■ Stored rows
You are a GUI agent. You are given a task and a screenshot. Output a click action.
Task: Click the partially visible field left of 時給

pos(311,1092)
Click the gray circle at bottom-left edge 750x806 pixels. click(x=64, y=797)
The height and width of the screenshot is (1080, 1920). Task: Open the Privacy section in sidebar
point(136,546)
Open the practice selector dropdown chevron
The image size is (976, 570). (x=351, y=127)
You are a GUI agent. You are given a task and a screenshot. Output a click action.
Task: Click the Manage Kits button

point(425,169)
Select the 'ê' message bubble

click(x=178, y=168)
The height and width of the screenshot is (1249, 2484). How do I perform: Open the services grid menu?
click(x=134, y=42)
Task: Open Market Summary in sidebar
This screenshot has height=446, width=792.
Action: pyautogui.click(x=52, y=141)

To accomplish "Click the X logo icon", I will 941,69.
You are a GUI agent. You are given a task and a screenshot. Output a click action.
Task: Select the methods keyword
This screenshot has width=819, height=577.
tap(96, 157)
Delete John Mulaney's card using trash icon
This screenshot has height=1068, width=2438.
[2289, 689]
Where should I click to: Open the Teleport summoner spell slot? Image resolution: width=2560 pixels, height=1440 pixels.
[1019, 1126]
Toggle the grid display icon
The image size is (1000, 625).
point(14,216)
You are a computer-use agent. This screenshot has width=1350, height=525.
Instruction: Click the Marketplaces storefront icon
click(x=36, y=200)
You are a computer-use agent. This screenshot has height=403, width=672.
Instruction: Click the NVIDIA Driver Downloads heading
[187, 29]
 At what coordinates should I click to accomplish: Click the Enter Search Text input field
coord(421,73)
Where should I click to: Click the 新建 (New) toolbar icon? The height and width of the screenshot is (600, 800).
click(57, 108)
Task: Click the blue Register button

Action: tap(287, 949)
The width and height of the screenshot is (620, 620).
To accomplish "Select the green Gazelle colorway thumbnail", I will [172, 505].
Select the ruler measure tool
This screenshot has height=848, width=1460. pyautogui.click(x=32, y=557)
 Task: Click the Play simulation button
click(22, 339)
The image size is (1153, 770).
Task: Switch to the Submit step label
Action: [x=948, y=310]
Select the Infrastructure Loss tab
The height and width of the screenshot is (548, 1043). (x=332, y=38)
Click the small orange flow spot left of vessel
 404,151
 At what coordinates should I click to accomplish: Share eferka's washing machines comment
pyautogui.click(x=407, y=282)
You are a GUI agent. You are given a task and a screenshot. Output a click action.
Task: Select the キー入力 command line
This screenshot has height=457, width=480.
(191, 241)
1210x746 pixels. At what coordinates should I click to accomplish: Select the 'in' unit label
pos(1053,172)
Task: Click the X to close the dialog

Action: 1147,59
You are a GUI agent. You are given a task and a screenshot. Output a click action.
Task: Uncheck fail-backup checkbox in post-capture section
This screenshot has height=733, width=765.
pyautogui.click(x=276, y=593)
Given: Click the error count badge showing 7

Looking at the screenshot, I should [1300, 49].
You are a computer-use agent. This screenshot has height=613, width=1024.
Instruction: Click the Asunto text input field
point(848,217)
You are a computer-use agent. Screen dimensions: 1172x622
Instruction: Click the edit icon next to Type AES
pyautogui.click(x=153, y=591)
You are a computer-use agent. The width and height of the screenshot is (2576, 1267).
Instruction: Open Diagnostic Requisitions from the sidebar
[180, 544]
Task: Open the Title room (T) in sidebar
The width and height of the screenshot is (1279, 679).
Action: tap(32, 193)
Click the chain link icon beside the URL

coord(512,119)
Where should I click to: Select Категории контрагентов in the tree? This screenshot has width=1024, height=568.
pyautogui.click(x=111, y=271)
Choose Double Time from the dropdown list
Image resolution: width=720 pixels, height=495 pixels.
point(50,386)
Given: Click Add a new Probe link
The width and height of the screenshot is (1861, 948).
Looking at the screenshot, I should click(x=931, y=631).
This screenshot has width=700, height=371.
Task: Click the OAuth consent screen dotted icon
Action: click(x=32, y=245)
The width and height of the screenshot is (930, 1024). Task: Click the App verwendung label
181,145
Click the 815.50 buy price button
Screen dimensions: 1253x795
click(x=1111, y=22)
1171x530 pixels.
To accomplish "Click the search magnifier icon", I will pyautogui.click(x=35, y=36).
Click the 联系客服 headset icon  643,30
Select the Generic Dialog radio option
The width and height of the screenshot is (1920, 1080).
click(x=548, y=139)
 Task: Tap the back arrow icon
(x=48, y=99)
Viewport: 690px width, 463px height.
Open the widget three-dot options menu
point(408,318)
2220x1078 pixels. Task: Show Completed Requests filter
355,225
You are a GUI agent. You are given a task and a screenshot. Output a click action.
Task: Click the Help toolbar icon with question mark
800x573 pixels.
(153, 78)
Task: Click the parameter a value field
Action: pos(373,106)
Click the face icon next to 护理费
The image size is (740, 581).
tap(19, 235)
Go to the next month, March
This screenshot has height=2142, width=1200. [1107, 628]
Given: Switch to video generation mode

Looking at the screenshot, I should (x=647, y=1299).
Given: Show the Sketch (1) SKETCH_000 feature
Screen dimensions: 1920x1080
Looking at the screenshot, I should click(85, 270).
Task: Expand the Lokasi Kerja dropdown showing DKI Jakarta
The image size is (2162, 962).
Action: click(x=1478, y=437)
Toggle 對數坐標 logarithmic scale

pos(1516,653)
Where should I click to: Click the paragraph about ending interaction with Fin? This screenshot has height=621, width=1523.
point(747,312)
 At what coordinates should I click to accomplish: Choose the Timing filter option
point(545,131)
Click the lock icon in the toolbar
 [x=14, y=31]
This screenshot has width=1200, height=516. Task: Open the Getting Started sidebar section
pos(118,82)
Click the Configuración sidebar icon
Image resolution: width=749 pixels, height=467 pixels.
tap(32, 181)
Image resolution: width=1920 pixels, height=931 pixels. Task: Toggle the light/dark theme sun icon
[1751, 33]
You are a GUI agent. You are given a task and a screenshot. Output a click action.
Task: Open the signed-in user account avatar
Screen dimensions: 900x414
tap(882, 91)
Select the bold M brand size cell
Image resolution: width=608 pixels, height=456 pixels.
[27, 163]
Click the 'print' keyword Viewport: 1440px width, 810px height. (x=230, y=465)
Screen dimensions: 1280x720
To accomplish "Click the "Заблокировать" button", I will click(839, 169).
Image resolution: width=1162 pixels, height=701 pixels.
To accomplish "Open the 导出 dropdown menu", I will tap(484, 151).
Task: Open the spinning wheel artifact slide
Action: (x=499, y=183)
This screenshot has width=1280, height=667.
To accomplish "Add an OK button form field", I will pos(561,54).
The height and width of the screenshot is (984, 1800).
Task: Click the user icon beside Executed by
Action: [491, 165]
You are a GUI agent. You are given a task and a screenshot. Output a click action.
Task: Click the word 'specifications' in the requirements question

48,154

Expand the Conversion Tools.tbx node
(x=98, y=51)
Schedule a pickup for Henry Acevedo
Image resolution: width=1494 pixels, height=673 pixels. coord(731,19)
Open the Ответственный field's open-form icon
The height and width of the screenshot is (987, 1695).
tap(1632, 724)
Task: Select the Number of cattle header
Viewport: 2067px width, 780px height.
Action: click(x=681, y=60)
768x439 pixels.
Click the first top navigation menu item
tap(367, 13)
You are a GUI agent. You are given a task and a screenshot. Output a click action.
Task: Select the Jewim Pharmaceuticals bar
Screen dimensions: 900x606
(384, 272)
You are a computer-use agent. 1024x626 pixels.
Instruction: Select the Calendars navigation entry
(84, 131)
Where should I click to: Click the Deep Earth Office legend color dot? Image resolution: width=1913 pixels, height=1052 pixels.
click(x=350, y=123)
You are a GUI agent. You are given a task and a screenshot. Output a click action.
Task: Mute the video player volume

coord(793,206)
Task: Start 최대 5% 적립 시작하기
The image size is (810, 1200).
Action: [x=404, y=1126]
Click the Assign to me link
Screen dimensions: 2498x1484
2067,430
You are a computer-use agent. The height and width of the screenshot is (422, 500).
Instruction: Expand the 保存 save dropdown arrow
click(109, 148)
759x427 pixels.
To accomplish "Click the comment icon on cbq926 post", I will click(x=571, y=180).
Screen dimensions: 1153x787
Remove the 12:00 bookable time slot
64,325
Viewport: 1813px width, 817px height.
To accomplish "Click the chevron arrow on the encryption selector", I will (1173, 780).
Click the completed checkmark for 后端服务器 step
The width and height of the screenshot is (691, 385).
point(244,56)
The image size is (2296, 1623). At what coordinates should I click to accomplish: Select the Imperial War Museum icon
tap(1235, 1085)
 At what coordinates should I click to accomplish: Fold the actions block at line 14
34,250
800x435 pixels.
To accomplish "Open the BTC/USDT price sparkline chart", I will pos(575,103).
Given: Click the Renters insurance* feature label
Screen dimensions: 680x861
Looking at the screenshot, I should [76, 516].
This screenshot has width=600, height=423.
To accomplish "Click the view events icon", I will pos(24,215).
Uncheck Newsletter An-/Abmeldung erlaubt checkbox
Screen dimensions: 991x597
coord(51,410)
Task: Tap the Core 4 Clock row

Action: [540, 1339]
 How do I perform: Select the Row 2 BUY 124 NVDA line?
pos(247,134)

■ Goal of the exercise
Reproduce the entries verbatim, from the line with "Task: Click the Play simulation button" up to and including the line with "pyautogui.click(x=407, y=282)".

■ Finished answer
 Task: Click the Play simulation button
click(22, 339)
The image size is (1153, 770).
Task: Switch to the Submit step label
Action: [x=948, y=310]
Select the Infrastructure Loss tab
The height and width of the screenshot is (548, 1043). (x=332, y=38)
Click the small orange flow spot left of vessel
 404,151
 At what coordinates should I click to accomplish: Share eferka's washing machines comment
pyautogui.click(x=407, y=282)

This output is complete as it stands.